Plv. leden: Van Vliet (D66), Depla (PvdA), Ravestein (D66), Zijlstra (PvdA), Albayrak (PvdA), Kant (SP), Mosterd (CDA), Van Middelkoop (ChristenUnie), Van der Steenhoven (GroenLinks), Scheltema-de Nie (D66), Verbugt (VVD), Cornielje (VVD), Rietkerk (CDA), Karimi (GroenLinks), Kamp (VVD), Reitsma (CDA), Van Wijmen (CDA), Weekers (VVD), Dijksma (PvdA), Bolhuis (PvdA), O.P.G. Vos (VVD), De Boer (PvdA), Te Veldhuis (VVD), Duivesteijn (PvdA), Buijs (CDA).

XNoot
2

Samenstelling: Leden: Terpstra (VVD), voorzitter, Biesheuvel (CDA), Schimmel (D66), Noorman-den Uyl (PvdA), ondervoorzitter, Kamp (VVD), Van Lente (VVD), Van Dijke (ChristenUnie), Bakker (D66), Visser-van Doorn (CDA), De Wit (SP), Van der Knaap (CDA), Harrewijn (GroenLinks), Balkenende (CDA), Van Gent (GroenLinks), Smits (PvdA), Verburg (CDA), Bussemaker (PvdA), Spoelman (PvdA), Örgü (VVD), Van der Staaij (SGP), Santi (PvdA), Wilders (VVD), Snijder-Hazelhoff (VVD), Depla (PvdA), Bolhuis (PvdA).

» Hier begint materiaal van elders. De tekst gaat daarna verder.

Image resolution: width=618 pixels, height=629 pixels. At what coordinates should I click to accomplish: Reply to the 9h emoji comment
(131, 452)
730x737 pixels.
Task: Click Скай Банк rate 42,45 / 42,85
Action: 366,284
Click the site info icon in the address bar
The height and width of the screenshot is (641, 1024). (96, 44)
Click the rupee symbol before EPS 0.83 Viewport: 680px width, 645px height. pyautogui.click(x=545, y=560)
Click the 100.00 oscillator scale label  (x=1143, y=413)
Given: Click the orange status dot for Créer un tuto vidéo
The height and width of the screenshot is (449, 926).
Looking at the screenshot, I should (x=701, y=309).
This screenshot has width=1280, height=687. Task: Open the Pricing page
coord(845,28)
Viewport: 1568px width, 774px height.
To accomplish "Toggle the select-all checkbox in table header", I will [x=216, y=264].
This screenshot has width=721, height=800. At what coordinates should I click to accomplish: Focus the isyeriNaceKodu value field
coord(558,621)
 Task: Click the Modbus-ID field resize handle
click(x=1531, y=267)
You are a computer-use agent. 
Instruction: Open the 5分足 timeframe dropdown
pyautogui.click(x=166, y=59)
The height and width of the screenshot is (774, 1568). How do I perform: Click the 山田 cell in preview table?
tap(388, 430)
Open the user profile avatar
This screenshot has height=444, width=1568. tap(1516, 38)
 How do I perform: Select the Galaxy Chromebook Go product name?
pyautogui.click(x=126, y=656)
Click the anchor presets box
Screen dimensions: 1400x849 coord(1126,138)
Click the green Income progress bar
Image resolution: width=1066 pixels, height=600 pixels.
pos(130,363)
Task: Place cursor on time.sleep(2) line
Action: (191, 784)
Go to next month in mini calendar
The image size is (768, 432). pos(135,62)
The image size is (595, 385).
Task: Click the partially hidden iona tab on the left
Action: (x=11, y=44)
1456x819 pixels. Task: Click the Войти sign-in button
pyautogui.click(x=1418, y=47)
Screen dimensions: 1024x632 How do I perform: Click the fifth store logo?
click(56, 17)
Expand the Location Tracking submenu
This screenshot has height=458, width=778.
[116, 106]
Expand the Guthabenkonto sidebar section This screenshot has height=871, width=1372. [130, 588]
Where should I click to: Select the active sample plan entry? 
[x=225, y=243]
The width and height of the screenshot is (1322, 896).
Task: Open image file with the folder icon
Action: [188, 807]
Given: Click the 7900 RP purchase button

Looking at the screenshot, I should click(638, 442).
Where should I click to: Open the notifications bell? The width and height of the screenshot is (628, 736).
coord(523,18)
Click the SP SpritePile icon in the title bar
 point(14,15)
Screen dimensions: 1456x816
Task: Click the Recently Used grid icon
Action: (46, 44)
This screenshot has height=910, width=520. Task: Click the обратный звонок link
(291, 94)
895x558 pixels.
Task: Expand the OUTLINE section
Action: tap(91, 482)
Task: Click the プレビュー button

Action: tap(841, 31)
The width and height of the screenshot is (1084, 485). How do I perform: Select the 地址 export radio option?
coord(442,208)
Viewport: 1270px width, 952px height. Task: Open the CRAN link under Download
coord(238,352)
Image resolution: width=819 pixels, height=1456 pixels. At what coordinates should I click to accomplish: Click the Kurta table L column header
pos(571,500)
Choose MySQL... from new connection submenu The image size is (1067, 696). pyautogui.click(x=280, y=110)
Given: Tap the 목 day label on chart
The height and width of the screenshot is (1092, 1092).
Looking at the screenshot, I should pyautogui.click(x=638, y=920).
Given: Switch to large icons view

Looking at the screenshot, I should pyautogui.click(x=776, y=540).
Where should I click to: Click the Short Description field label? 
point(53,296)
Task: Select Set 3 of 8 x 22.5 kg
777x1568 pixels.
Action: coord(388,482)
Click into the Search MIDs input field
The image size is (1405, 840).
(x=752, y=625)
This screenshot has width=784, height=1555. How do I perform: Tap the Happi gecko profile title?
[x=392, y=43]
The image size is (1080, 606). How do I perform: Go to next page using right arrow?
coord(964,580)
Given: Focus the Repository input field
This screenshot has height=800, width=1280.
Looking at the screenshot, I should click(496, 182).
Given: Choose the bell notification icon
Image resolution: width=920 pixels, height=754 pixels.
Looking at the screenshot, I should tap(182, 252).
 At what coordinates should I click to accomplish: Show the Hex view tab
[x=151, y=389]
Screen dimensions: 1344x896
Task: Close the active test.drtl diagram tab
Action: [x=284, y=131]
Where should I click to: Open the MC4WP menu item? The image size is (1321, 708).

Plv. leden: E. Meijer (VVD), Van Ardenne-van der Hoeven (CDA), Giskes (D66), Kortram (PvdA), Blok (VVD), Van Blerck-Woerdman (VVD), Van Middelkoop (ChristenUnie), Van Vliet (D66), Stroeken (CDA), Marijnissen (SP), Vendrik (GroenLinks), Mosterd (CDA), Rosenmöller (GroenLinks), Schoenmakers (PvdA), Dankers (CDA), Wagenaar (PvdA), Middel (PvdA), Weekers (VVD), Van Walsem (D66), Oudkerk (PvdA), De Vries (VVD), Van Splunter (VVD), Van der Hoek (PvdA), Hamer (PvdA).